Office of Graduate Student External Grants and Fellowships | GradFund

Interactions between Bacteria and Fungi

by | Aug 1, 2017 | Uncategorized

This post is part of a series of blog posts written by incoming and second-year graduate students in the Early Graduate Fellowship Mentoring Program. Students were asked to provide a brief description of their research interests and how they came to those interests. 

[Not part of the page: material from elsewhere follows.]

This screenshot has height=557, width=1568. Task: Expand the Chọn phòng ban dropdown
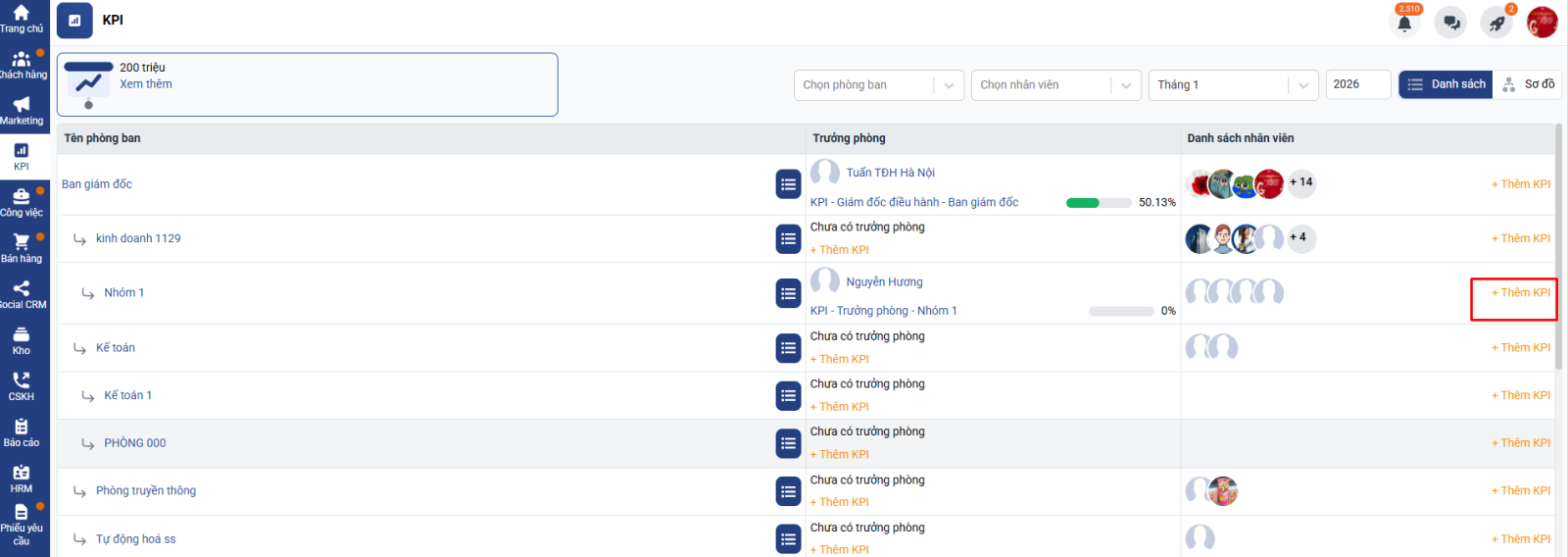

My interest in my current research, fungal innate immunity, began back in my freshman year of undergrad. The science departments were having professors present their research to students who were considering doing scientific, lab-based, research. Shortly after, I inquired about joining a lab lead by Dr. Emily Monroe, where I would later work on characterizing genes in terms of secondary metabolites produced in a cyanobacteria, Moorea producens. This led me to learn more about secondary metabolites, particularly how many are toxins produced not only by cyanobacteria, but also in fungi. During my junior year I started to look for summer internship possibilities as well, and found an REU, research experience for undergraduates, held at Cornell University in their Plant Pathology section. It dealt with a secondary metabolite toxin called victorin produced by Cochliobolus victoriae, a pathogen of oats which causes victoria blight. Besides the research, the internship also hosted several seminars on current topics in the field where I had my first introduction into plant pathology, specifically the back and forth between virulence and resistance genes, with virulence factors and effectors. The dynamic between the host and pathogen with their suites of proteins and molecules was elegant to say the least, and instantly attracted my interest. So when it came time to look for graduate school programs I knew it was definitely the field I wanted to apply for. After looking over dozens of professors and their research I found Dr. Koabayshi’s which dealt with the bacterium Lysobacter enzymogenes and the fungus Cryphonectria parasitica, the bacterium being pathogenic to the fungus. His lab looks at both sides, the genes involved in pathogenesis and the importance of them in relation to one another in the bacterium, and the fungus’ innate immunity that has not been thoroughly researched in any fungus.